On Fri, Jan 10, 2003 at 11:14:47PM -0500, Albert D. Cahalan wrote:
> I'm told that a simple "ls -lR /proc" will crash a NUMA box
> with more than about 4000 tasks. Locks get held for a long
> time, and then the NMI watchdog causes a reboot. In spite of
> this, reading /proc/ksyms and /proc/kcore would work fine.
> You know what I'm thinking. :-( For the really big systems,
> this is the only path to take. So I'll be needing addresses
> of various data structures as well. The LKCD patches would
> be really helpful.
It's filed in the bugzilla, too, but I think it's a separate issue.

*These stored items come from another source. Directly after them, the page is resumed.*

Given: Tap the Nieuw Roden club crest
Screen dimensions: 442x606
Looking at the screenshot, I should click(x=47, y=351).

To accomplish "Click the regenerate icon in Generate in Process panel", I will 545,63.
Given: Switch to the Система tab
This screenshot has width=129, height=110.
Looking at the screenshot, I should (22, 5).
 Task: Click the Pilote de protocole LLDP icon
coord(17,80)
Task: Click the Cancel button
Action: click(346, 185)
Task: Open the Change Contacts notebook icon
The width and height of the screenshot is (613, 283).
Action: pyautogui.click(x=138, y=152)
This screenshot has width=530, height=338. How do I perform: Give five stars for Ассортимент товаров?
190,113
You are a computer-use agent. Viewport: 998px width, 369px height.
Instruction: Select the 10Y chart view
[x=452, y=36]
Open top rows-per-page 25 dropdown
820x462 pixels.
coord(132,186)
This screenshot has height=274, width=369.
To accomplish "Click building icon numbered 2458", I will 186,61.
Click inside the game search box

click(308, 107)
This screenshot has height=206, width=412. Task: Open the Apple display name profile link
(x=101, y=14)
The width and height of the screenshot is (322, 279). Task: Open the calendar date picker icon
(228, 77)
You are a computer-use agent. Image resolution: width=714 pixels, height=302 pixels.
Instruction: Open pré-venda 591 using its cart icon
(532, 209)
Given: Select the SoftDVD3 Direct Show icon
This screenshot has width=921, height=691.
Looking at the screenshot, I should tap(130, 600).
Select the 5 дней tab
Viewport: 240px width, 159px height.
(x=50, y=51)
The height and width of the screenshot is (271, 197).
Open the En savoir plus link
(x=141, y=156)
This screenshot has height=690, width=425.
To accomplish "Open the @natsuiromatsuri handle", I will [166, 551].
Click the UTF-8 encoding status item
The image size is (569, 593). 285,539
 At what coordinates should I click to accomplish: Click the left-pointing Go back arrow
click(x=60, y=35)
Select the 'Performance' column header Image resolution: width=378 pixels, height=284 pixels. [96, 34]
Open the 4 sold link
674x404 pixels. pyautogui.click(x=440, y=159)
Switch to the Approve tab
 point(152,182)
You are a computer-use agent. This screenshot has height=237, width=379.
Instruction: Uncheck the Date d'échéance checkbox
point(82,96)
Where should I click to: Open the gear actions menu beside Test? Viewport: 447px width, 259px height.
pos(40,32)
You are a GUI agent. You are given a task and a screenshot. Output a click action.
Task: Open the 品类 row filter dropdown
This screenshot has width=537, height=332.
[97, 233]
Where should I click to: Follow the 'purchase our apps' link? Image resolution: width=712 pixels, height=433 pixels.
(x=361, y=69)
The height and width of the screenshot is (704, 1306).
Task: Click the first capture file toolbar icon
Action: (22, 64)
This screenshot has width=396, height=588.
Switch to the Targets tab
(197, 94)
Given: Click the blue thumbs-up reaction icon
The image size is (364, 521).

Basically proc_pid_readdir() has quadratic behavior. A rank-ordered
tree representation of the tasklist would be useful in order to restart
the walks in O(lg(n)) time. I haven't bothered starting since it looks
like too much code to merge into 2.5. Notable is that it actually does
drop the lock between rounds of linear-time iteration; there is a NUMA
badness lurking here with cachelines getting "trapped" on a node and
the offending /proc/ scanner reacquiring the lock unfairly. The longer-
lived iterations should actually lose the cacheline, so there is still
a small element of mystery.
There was some rumor radix trees could be used for this but I've yet to
see an O(lg(n)) or better seek operation (go to the nth present item in
the tree ordering) that's obvious how to do from the structure. From all
appearances the thing has to get scanned starting from 0 for a best-case
n/64 == O(n), worst-case n, restart of the list walk, where bottom-level
counts allow us to avoid looking at individual items, but it's only a
linear speedup, so the whole shebang is still quadratic, and the thing
will explode again just by multiplying the minimum number of tasks by
the factor of the average speedup (if it's actually a speedup and not a
pessimization). Maintaining rank in radix trees is actually somewhat
expensive, so it's probably not a great idea.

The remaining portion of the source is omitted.